紛う事なき佳作「さらい屋五葉」(良い意味で)

 昨年放映された「リストランテ・パラディーゾ」がキッカケで、少々オノ・ナツメの漫画に目を通したんだが、悪い意味でなく、この作者は男性を愛してやまないのだと思う。
 方向性は違うけれど、男性誌にも描く括りでは東村アキコなんかもそうなんだが、この世代、いい男もダメ男も平等に好感をもって表現する傾向にある。
 
 で、アニメーション版「さらい屋五葉」。
 メインとなる男性陣、皆、弱い点を持っている。
 彼らに対し、思い入れがありつつ極力フラットに描いてるのだが、その微妙な加減を何事もないようにサラッと打ち出している。

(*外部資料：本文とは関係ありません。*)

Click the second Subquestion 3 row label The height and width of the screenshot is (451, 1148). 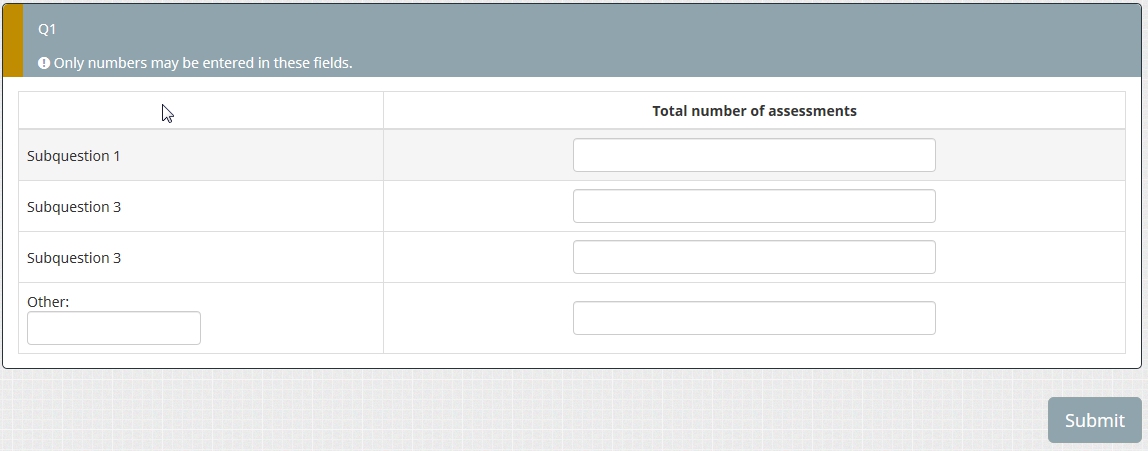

 オノ・ナツメ作品の特徴のふたつめに、女性は必要以上に出張らない点があるのだが、こちらもそのまま。
 キャストの方々の抑制された演技が効いていた。
 時代劇らしくない音楽の使用は「必殺仕事人」シリーズで採用されたもので目新しくはないけれど、一度耳にすれば「さらい屋五葉」とわかり且つ作品の印象を高める、効果的なもの。
 アニプレックスらしく、タイアップによりOPとEDの曲が作品全体と内容を異にしていた点だけが、残念だ。
 
 望月智充監督・脚本は「ポルフィの長い旅」以来と思うが、相変わらずいい作品を作られますなぁ。